▼

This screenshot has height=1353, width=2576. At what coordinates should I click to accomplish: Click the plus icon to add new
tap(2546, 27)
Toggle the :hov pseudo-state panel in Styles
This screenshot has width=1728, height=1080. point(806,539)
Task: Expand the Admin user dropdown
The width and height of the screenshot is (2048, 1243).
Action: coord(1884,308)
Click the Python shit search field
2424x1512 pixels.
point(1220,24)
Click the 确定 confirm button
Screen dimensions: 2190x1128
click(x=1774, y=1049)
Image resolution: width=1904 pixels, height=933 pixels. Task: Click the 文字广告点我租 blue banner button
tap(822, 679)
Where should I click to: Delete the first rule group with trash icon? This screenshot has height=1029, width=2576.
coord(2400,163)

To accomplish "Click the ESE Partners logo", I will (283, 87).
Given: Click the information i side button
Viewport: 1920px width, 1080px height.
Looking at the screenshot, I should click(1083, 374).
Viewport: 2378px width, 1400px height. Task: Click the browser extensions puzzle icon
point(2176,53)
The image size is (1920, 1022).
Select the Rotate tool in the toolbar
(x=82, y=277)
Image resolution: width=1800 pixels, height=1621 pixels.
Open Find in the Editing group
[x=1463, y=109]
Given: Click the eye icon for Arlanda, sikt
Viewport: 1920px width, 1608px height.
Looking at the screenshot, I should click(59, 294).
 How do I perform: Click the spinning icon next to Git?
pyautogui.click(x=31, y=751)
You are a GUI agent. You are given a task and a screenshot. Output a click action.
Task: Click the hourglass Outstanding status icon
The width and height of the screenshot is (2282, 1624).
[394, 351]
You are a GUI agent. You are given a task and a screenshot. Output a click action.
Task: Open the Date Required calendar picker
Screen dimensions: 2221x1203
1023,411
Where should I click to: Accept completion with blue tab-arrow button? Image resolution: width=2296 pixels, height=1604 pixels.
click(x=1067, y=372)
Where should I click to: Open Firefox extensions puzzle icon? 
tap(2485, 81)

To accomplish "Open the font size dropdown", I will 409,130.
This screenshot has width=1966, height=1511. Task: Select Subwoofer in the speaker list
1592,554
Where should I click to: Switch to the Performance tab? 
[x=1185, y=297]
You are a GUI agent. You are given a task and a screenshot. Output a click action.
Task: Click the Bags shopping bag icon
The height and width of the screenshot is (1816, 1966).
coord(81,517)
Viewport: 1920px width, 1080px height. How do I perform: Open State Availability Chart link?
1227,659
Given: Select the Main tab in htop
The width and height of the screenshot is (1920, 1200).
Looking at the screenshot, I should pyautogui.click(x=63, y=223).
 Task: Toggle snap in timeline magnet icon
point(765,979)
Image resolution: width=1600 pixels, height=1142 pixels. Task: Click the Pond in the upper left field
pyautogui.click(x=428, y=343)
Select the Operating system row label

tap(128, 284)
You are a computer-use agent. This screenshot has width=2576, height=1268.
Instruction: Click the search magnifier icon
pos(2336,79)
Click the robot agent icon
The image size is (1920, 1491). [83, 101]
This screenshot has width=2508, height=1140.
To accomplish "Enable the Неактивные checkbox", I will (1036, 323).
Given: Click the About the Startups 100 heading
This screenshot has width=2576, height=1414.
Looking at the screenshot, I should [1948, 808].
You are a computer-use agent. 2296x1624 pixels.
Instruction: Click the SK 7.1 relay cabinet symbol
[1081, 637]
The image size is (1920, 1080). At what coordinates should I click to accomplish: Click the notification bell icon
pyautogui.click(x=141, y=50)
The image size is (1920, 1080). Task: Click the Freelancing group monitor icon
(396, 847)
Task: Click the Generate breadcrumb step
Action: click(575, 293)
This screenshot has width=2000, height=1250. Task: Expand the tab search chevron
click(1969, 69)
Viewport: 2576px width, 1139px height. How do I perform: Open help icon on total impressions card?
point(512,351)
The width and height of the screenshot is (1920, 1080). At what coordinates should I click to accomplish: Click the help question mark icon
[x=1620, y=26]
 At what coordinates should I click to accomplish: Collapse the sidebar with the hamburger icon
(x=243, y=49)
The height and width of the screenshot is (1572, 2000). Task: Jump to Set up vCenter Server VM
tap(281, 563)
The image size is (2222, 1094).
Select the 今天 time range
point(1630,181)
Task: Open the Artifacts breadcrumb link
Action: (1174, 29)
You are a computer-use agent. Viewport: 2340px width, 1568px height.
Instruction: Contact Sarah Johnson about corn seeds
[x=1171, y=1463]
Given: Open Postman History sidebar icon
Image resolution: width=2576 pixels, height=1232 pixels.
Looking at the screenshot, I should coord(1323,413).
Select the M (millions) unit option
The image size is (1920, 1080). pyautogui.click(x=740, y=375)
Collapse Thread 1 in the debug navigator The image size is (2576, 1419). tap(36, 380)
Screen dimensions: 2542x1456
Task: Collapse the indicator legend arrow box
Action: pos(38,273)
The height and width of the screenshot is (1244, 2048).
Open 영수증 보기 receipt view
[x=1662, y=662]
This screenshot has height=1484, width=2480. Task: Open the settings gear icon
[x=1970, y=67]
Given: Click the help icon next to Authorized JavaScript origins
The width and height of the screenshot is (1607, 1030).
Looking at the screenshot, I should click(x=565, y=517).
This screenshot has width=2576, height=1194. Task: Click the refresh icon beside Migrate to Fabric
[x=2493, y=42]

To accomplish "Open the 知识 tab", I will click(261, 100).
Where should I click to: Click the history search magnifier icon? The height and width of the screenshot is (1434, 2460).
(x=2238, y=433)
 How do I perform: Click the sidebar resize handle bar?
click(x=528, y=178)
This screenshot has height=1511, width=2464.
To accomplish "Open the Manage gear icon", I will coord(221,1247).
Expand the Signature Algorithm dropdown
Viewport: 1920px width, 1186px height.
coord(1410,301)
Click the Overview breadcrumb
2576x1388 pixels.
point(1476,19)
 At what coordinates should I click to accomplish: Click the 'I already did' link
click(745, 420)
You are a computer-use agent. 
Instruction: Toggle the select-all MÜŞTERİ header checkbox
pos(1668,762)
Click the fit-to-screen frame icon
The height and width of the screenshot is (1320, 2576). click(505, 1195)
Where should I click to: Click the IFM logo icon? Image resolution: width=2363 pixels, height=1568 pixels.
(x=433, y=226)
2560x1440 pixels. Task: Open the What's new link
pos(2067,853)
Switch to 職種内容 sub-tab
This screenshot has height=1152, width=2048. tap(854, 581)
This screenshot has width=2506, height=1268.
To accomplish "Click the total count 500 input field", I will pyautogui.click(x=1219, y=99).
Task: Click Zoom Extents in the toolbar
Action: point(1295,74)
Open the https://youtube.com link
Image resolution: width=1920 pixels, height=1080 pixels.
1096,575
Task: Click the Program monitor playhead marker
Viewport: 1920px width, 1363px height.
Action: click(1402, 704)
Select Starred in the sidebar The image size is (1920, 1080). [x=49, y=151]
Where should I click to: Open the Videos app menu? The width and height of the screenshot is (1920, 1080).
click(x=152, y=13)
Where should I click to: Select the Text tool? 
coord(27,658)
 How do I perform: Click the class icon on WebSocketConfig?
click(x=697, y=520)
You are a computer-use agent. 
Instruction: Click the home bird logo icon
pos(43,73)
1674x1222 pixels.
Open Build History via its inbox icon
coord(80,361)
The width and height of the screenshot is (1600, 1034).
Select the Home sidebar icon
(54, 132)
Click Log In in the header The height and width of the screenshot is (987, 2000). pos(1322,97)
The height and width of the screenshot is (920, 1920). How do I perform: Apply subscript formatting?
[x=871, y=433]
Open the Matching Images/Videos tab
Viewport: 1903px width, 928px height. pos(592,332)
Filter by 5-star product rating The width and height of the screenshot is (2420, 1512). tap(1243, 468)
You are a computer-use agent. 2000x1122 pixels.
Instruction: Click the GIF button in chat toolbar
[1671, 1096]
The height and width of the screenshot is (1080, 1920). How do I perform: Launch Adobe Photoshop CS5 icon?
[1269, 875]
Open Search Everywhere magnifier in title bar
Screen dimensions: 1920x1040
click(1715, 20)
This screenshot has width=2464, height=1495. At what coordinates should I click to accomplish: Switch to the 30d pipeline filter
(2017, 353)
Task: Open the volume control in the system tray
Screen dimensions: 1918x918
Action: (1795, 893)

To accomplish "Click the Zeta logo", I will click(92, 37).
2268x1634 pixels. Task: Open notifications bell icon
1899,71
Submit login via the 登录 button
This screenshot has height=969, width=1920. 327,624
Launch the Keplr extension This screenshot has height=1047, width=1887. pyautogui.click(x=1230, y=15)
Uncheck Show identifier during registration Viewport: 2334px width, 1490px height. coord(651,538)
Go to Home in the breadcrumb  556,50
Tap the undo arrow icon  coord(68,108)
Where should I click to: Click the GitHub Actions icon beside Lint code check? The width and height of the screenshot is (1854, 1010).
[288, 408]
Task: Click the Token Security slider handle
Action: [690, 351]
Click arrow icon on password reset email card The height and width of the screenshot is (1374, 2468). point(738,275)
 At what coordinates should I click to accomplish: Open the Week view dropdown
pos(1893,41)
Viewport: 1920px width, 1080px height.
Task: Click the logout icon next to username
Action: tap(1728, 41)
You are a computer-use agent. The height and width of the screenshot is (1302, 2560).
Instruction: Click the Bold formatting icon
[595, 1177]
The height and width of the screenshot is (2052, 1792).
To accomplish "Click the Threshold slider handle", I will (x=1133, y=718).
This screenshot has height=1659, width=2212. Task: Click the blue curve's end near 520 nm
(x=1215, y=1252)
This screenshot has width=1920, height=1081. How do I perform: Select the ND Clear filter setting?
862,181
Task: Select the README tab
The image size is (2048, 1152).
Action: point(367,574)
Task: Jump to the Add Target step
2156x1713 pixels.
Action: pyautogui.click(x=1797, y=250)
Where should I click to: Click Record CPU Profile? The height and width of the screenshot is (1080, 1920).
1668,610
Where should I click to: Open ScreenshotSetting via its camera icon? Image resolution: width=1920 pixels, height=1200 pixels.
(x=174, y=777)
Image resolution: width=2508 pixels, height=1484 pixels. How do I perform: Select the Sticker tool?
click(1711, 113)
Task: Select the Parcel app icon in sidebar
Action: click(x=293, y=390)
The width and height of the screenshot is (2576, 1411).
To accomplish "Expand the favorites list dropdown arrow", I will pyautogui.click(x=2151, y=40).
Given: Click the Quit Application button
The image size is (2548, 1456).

▲

### Problem
Reproduce only the lines above spanning from the line containing "Open the Matching Images/Videos tab" through the line containing "Task: Select the README tab", word for word.

### Result for this exercise
Open the Matching Images/Videos tab
Viewport: 1903px width, 928px height. pos(592,332)
Filter by 5-star product rating The width and height of the screenshot is (2420, 1512). tap(1243, 468)
You are a computer-use agent. 2000x1122 pixels.
Instruction: Click the GIF button in chat toolbar
[1671, 1096]
The height and width of the screenshot is (1080, 1920). How do I perform: Launch Adobe Photoshop CS5 icon?
[1269, 875]
Open Search Everywhere magnifier in title bar
Screen dimensions: 1920x1040
click(1715, 20)
This screenshot has width=2464, height=1495. At what coordinates should I click to accomplish: Switch to the 30d pipeline filter
(2017, 353)
Task: Open the volume control in the system tray
Screen dimensions: 1918x918
Action: (1795, 893)

To accomplish "Click the Zeta logo", I will click(92, 37).
2268x1634 pixels. Task: Open notifications bell icon
1899,71
Submit login via the 登录 button
This screenshot has height=969, width=1920. 327,624
Launch the Keplr extension This screenshot has height=1047, width=1887. pyautogui.click(x=1230, y=15)
Uncheck Show identifier during registration Viewport: 2334px width, 1490px height. coord(651,538)
Go to Home in the breadcrumb  556,50
Tap the undo arrow icon  coord(68,108)
Where should I click to: Click the GitHub Actions icon beside Lint code check? The width and height of the screenshot is (1854, 1010).
[288, 408]
Task: Click the Token Security slider handle
Action: [690, 351]
Click arrow icon on password reset email card The height and width of the screenshot is (1374, 2468). point(738,275)
 At what coordinates should I click to accomplish: Open the Week view dropdown
pos(1893,41)
Viewport: 1920px width, 1080px height.
Task: Click the logout icon next to username
Action: tap(1728, 41)
You are a computer-use agent. The height and width of the screenshot is (1302, 2560).
Instruction: Click the Bold formatting icon
[595, 1177]
The height and width of the screenshot is (2052, 1792).
To accomplish "Click the Threshold slider handle", I will (x=1133, y=718).
This screenshot has height=1659, width=2212. Task: Click the blue curve's end near 520 nm
(x=1215, y=1252)
This screenshot has width=1920, height=1081. How do I perform: Select the ND Clear filter setting?
862,181
Task: Select the README tab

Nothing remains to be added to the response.